Parks, not parking
There are a lot of things that New York City needs more of: accessible subway stations, efficient transportation options between Brooklyn and Queens, new affordable housing construction (rather desperately). What it doesn’t need is lots of additional parking to add to our streets’ congestion and use up space that could be used for apartments or retail.
As city rents lurch up after a pandemic dip, we need smart ways to incentivize cost-effective residential development, including upzoning where it makes sense, particularly around transit hubs. As things stand, developers seeking rezonings that would allow higher densities of residential units are forced to build expensive and unnecessary off-street parking, sometimes as much as one or more parking spaces for every two housing units created.

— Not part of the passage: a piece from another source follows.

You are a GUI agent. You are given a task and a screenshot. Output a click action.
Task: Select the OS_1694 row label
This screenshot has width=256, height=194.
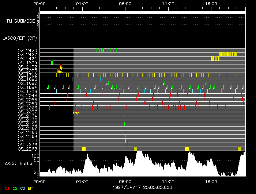pos(27,87)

Though city formulas are supposed to incentivize parking development mainly in areas without easy transit access, research has shown that upzoning around hubs still leads to the building of just as many parking spots as everywhere else. Given the enormous cost and complexity of constructing underground parking, much of it ends up filling street-level lots and ground floors that should otherwise be adding to a neighborhood’s cultural and economic vibrancy.
There’s a solution. As pushed for by Brooklyn Borough President Antonio Reynoso and Councilman Lincoln Restler, developers should routinely apply for, and the Department of City Planning should routinely grant, waivers that would allow parking requirements to be axed from the beginning of a land use review process in areas near ample train and bus options.
Parking requirements might make sense in lower-density neighborhoods and transit deserts, where upzonings could bring in lots of new residents with no way to get around except personal vehicles. Yet it’s never really made sense citywide. Compelling developers to generate dozens of new parking spots in neighborhoods that neither need nor want them functions as a deterrent to producing housing at the lowest possible price — which means it drives up the cost of construction, and ultimately rents. Send this policy to the junkyard.